NFTマーケットプレイスは、必ずしもNFTの発行と一次販売ができるとは限らず、運営側が認めた企業やクリエイターにしかそれらの権利が与えられないところも多い。

特に国内NFTマーケットプレイスは公認クリエイターに選ばれないと一次販売できないケースが多く、これからNFTを販売したいと思っている方にとってはハードルがやや高いだろう。

そこでまずは、NFTの発行と一次販売が認められているNFTマーケットプレイスを探し、その中から自分に合ったところを選出する必要がある。

NFT化したいデータを用意する

デジタルデータなら何でもNFTにできるというわけではなく、各NFTマーケットプレイスで、NFT化できるデータの種類とサイズが定められている。

それらをあらかじめ確認してから、NFT化したいデジタルデータを用意しよう。

OpenSeaの場合は、以下の画像・音声・動画・3Dモデルのデータで、大きさが100MB以内のものならNFT化することができる。

OpenSeaでNFT化できるデータの種類

  • 画像データ:JPG、PNG、GIF、SVG
  • 音声データ:MP3、WAV、OGG
  • 動画データ:MP4、WEBM
  • 3Dモデルデータ:GLB、GLTF

NFTマーケットプレイスでNFTを発行する

データを用意したら、次はそれをNFTマーケットプレイスでNFT化しよう。

NFTを発行する場合には、基盤とするブロックチェーンをイーサリアムチェーンとPolygonチェーンの2種類から選べる。

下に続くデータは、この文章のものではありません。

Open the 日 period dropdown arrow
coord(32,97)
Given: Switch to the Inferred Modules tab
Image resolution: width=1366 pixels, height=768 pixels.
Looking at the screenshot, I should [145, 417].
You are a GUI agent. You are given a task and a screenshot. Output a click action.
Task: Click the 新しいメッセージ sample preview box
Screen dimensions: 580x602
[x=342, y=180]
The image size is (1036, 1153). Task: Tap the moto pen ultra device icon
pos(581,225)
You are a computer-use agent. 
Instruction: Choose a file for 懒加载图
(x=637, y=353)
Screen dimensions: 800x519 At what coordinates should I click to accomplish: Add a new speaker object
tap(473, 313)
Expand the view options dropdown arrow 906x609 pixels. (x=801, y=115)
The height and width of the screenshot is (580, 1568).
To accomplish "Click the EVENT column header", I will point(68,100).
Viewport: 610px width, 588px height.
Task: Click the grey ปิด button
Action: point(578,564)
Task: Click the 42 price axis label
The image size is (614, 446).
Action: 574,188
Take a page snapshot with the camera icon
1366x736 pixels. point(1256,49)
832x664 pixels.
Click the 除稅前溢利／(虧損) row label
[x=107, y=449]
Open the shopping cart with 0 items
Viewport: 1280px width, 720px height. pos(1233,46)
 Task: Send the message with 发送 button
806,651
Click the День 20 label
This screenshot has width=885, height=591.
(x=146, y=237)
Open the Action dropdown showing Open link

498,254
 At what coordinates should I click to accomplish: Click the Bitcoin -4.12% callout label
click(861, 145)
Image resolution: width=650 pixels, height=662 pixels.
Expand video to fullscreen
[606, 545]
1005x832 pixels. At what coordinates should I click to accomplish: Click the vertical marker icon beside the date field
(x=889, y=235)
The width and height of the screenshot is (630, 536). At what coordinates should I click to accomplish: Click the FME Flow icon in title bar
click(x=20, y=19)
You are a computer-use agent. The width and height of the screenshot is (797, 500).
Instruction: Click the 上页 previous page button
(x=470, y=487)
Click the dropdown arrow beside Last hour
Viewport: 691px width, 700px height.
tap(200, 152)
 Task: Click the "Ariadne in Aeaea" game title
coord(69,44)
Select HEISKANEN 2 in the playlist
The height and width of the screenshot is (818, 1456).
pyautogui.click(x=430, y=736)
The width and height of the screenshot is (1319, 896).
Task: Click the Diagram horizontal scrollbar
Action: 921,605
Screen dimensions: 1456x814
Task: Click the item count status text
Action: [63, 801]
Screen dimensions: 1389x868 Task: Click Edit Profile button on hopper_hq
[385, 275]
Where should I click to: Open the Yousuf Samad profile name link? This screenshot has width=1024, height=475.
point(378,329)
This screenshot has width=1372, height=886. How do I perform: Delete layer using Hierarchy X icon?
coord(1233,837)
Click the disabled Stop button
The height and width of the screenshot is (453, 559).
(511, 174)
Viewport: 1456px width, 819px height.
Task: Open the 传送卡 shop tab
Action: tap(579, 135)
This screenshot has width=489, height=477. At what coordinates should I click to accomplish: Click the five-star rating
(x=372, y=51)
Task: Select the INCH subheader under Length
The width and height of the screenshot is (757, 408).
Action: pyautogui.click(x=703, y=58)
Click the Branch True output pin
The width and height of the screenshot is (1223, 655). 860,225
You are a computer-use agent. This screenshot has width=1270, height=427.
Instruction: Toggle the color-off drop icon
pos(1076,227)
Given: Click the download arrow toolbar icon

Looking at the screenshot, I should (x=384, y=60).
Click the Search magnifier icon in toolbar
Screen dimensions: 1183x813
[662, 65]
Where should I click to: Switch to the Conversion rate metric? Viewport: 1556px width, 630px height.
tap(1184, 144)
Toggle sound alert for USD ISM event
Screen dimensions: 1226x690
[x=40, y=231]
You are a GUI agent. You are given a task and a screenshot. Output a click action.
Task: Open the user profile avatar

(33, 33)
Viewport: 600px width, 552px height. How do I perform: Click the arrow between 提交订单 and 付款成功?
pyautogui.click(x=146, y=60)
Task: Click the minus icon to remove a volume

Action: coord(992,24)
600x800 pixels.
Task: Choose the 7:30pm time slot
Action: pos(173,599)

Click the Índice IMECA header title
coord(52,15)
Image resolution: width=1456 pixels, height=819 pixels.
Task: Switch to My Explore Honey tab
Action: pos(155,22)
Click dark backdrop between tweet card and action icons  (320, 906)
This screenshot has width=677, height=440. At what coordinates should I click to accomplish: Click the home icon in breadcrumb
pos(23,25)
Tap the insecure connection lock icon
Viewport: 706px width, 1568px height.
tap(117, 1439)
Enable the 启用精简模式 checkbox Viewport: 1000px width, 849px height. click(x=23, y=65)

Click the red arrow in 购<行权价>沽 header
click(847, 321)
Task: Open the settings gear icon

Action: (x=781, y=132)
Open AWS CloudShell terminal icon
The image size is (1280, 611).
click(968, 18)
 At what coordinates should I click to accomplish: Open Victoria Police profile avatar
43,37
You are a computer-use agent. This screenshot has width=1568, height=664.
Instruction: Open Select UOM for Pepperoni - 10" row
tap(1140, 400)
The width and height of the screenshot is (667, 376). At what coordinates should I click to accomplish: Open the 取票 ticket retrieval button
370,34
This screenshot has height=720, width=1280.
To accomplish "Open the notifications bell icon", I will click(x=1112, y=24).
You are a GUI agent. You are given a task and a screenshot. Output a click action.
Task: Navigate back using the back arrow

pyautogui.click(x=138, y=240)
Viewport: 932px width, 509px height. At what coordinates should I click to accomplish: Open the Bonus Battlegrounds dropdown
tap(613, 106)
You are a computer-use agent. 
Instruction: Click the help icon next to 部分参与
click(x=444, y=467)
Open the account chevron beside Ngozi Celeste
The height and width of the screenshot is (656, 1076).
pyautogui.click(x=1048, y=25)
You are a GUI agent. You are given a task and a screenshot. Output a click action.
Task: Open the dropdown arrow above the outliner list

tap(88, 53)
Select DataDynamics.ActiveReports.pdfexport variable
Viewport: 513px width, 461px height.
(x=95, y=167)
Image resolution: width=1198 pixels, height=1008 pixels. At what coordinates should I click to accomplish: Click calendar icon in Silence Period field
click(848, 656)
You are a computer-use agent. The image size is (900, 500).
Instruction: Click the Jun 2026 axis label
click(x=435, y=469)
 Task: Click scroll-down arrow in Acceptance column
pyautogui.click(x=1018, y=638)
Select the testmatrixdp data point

NFTに名前を付ける以外にも、次のような設定をしておくことができる。

NFT発行時に設定可能なもの

  • 外部リンク
  • 商品説明文
  • コレクションで表示される際のプロパティなど
  • アイテム所有者のみに公開されるコンテンツ
  • センシティブ設定

発行したNFTを出品する

最後に、発行したNFTをNFTマーケットプレイスに出品しよう。

固定価格で出品するかオークションで出品するかを選択できる。

またオークションの形式は、最高額入札者が落札する「イングリッシュオークション」と、出品者側が徐々に呼び値を下げていき、最初に買い手がついたときにその価格で売買が成立する「ダッチオークション」の2種類から選べる。

決済やガス代の支払いのためにイーサリアムなどの仮想通貨を用意しておかなければならない。

名称イーサリアム
ティッカーシンボルETH
現在の価格*25万1,000円
時価総額*29兆1396億円
時価総額ランキング*2位

イーサリアム(ETH)は、イーサリアムチェーンを基盤にしたサービスの決済に利用できる仮想通貨だ。

イーサリアムチェーンでは、ERC-721というNFTの規格がオープンソースで公開されており、それを元にイーサリアムベースのNFTを誰でも作成できるようになっている。

世界最大の取引規模を誇るNFTマーケットプレイスの「OpenSea」も、イーサリアムベースのNFTをメインに取り扱っている

NFTは仮想通貨取引リスクがあるという点を知っておこう。

NFTの仕組みや特徴のまとめ

NFTはデジタルアートの分野を中心として2021年頃から注目を集めだしているが、世界的な市場調査会社であるMarketsandMarkets社のレポートによると、2022年から2027年の間に、さらに年平均+35.0%のペースで市場が拡大すると予測されている。

正しい知識がないと仮想通貨紛失、NFTの紛失、無駄な取引手数料など気を付けなければならない事が多い。